The upshot: a shift to a more consumer-centric market with better, more flexible services, and away from easy and guaranteed fixed-line revenue for the incumbent.
The pro-reform camp got just about everything it wanted - the exception being an enforced wholesale-retail separation of Telecom, and the incumbent is on notice that that's not out of the question either.
Telecom's share price nosedived seven per cent on the Australian market after the news broke yesterday, and it will take a drubbing here today. This was inevitable: Telecom has been priced on its ability to derive monopoly rents (and David Farrar has a startling example of that this morning).
But that doesn't mean it's all over for the big guy. What it means is that Telecom won't be able to collect monopoly rents while it forces the rest of the market to walk at the pace of its choosing. There will be new investment, new products and services and probably new entrants to the market. Eventually.
This legislation won't be in place until early next year. From there, the international experience is that unbundling takes time to unfold. In the interim, there will be much scope for opponents of reform to declare that it's not working - and you can count on them doing so. Computerworld has a timeline for the various announcements in the package. The first benefit apparent will be a change to existing UBS arrangements requiring unconstrained DSL to be made available - meaning you'll never have to suffer 128k upstream again.
But TelstraClear has already said the announcement has changed the investment environment in New Zealand, and it's safe to assume that it will be placing gear in exchanges as soon as it is able. Slightshot, Ihug and Orcon will also be in, and I wouldn't be too surprised to see a new entrant. The timing's not great for Ihug - although it has been performing to expectations in New Zealand, its Australian sibling iiNet has had its shares suspended for the past two weeks and has been obliged to issue a profit warning - but it will simply have to find the capital.
What the newly-enabled competitors need to be careful about is proving the critics right and all piling into a handful of lucrative urban exchanges. Without colluding in any anti-competitive way, they will probably need to talk to each other.
While Telecom's top brass are obliged to be outraged at the news, the response among the ranks at the company is rather different.

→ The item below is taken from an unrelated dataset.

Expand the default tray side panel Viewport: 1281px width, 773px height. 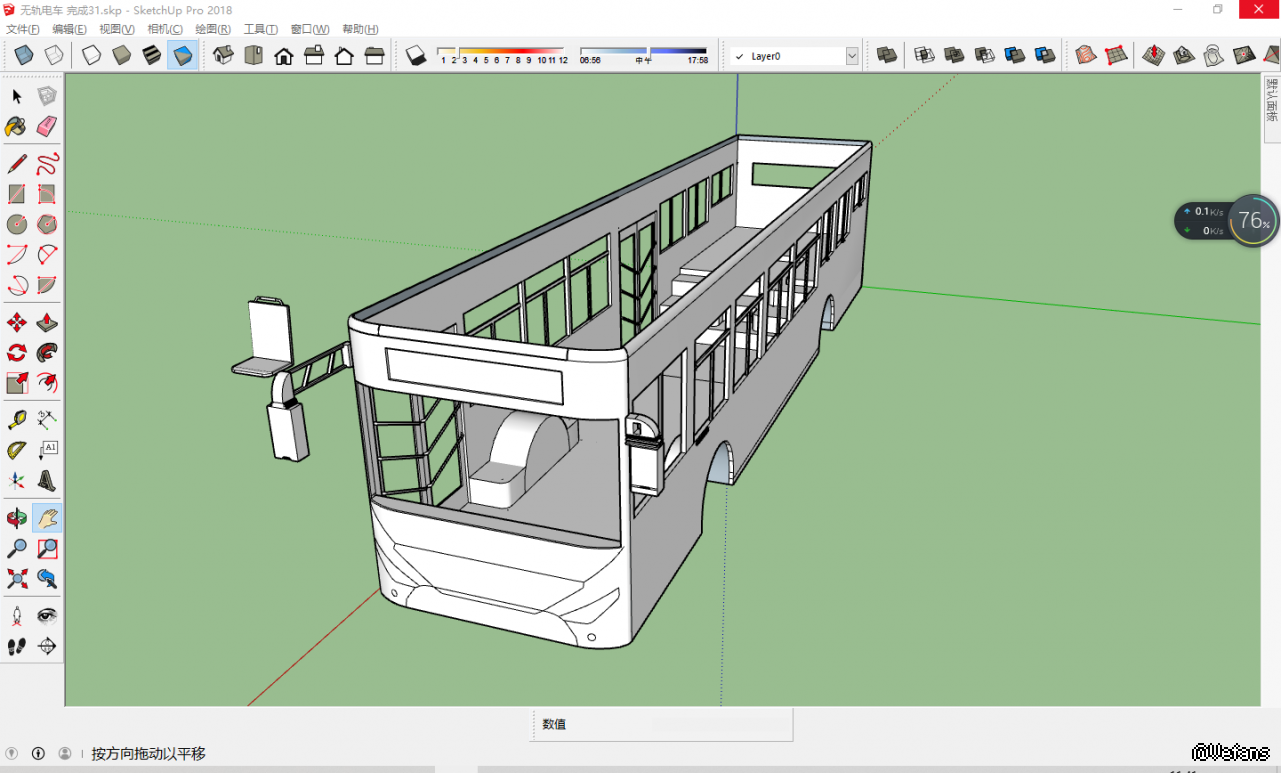(1271, 100)
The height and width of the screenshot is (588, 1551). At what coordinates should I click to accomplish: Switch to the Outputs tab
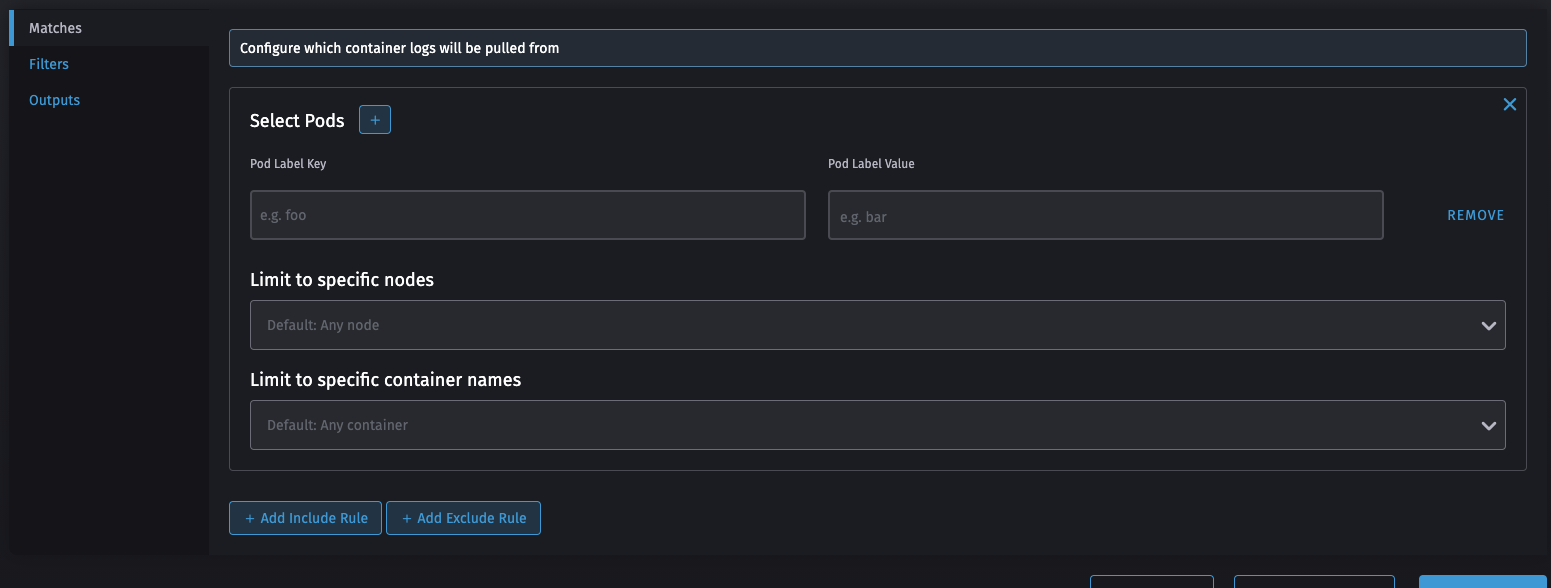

There is, naturally, some relief that the cards are finally on the table. But the reaction was coloured, as one person put it to me, with "a frisson of excitement": they know that the market will become more dynamic and more interesting. And I'm sure they're also keenly looking forward to no longer being the ultimate destination for all customer complaints. In a year's time, Mr Angry of Mt Eden may well be complaining to a new company.
I would also expect this news to act as an incentive for Telecom to bring forward its never-never plans for cable to the home. (The potential downside being that the company leaves its copper to rot.)
As everyone is doubtless aware, the government did not intend to make this announcement yesterday, only hours after Cabinet committee sign off. It was meant to be the trump card in this month's Budget. But its hand was forced by the leaking of the paper to Telecom. This is troubling, but ironically, the timing was worse for Telecom than anyone else, because both Theresa Gattung and PR chief John Goulter were in Australia.
So I was cooking dinner last night (the new Asia Home Gourmet sauces in a jar are really very good) and enjoying a glass of wine (Delegats 2005 Hawkes Bay Chardonnay - an improbably cheap $9.95 at Woolworths this week) when Close Up called to ask if I could come in urgently and talk about the announcement live on air.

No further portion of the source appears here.